Could you print exactly the lines of the listing below, starting at the line that has "You are a GUI" and ending at the line that has "Click the word", and only those lines?

━━━ AVAILABLE DATA ━━━

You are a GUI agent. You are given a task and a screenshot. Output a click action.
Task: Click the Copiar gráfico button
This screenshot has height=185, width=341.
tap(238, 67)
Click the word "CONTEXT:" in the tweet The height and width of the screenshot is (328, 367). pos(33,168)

━━━
━━━ AVAILABLE DATA ━━━

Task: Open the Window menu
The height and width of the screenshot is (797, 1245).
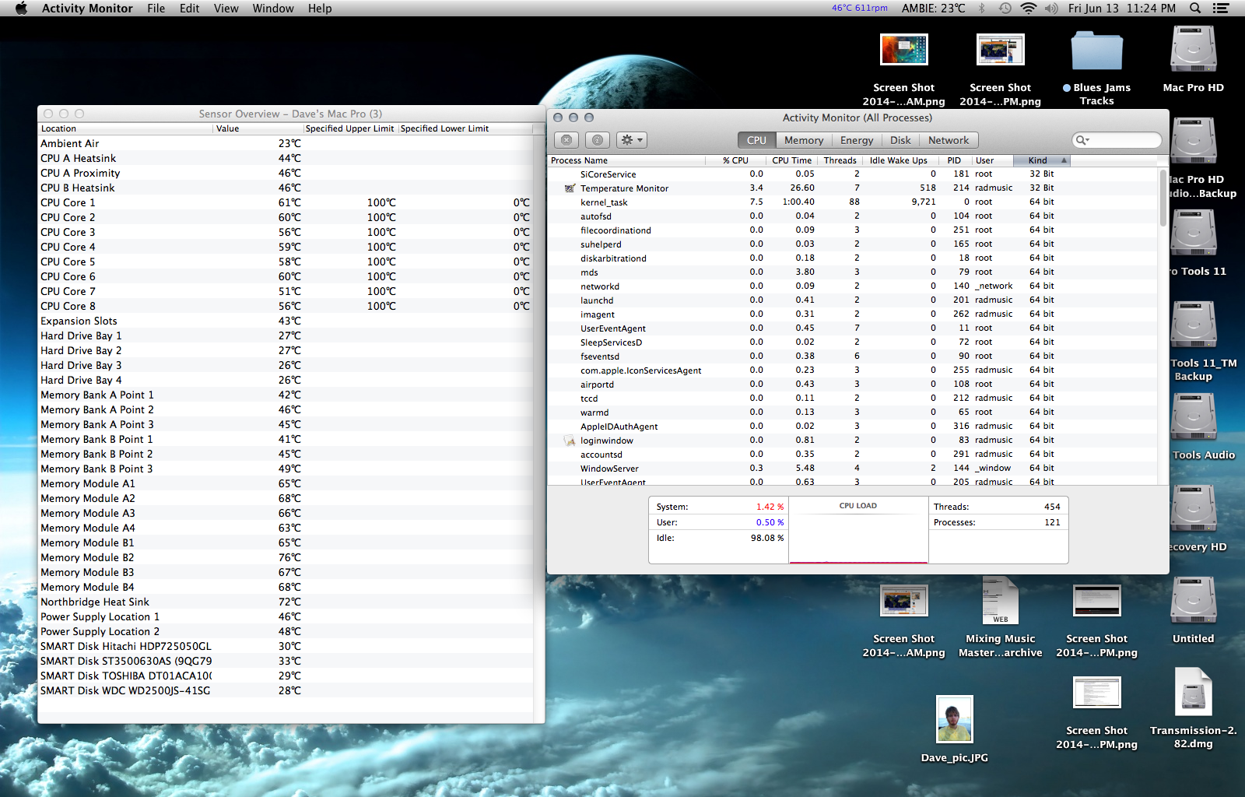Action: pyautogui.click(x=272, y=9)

━━━

• [ANSWER SPACE]
You are a GUI agent. You are given a task and a screenshot. Output a click action.
Task: Click the Copiar gráfico button
This screenshot has height=185, width=341.
tap(238, 67)
Click the word "CONTEXT:" in the tweet The height and width of the screenshot is (328, 367). pos(33,168)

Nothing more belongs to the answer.